DH: I can see that would be a problem.
Helen: In the early days, of being married I mean, I thought I have it all now. The husband who was a good friend. We both had our own careers. A car each. Two holidays a year and we shopped at Waitrose. Not having children was a huge issue but not one I am prepared to discuss and had nothing to do with why we got divorced….
DH: Christmas?
Helen: Yes, sorry. This all relates to Christmas in a very simple way. When I was happily (not being sarcastic) married I was desperately sad to discover that I didn’t like it.
DH: Like it?
Helen: Yes the institution of marriage. Co-habiting. Being asked. ‘When will you be ready?’ ‘ Where have you been? ‘You going to wear that?’ Etc etc
DH: Erm…
Helen: Conforming to the norm. Being happy with what society deemed at the time –the 1970’s-to be the norm. I loathed it. And believe me I tried to conform. Dinner parties, neighbourhood watch, bbqs etc.
DH: Sounds like hell…
Helen: Funny. I know. So you see my predicament.
DH: Yoo vant be alone?
Helen: Even funnier…
DH: Okay, sorry.
Helen: You know I do get it. Other people love order, stability and routine. All that stuff in their lives. I just don’t.

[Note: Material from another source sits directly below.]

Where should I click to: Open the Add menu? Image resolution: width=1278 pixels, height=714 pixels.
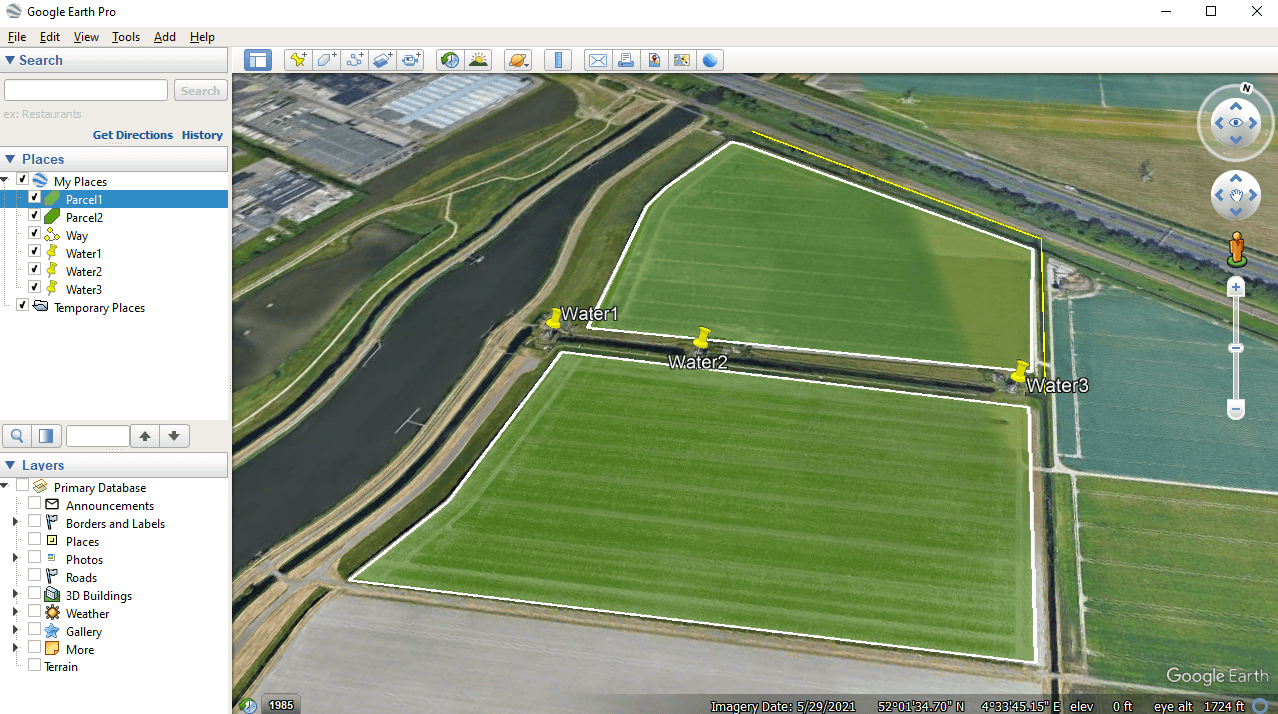click(164, 37)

DH: So variety is the spice of life for you?
Helen: Exactly.
DH: The rebel with a cause?
Helen: You are talking to the girl who left school one week early ( soon as my exams were finished) with my cassette player on my shoulder-they were huge in those days- cassette players, not my shoulders) playing at full volume, The Animals. We Gotta Get Out Of This Place.
DH: You were not head girl then?
Helen: No but I was brilliant at practical jokes…
DH: So, in conclusion. You wouldn’t dislike Christmas so much if only they would change the theme. Play different songs. Tell a different story?
Helen: Something like that. At least the Aussies have the good sense to have it the middle of summer.
DH: Do they sing, Away on a Surfboard? We three Stellas? Oh little Star of Brisbane?
Helen: Now you are just being silly.
DH: So. You off to start your Christmas shopping?
Helen: Nope. That was the ‘12 years ago’ reference that you didn’t pick up on…
DH: *mouths –shoot me now*
Helen: Tempting. No. I give the money I would have spent on adult Christmas presents to a children’s charity that goes towards their education.
DH: All year round?
Helen: Now you get it.
DH: Does that mean I win?
Helen: *This comment has been removed by the moderator*
N.B. I am the moderator but for once couldn’t think of a clever reply. But don’t tell DH.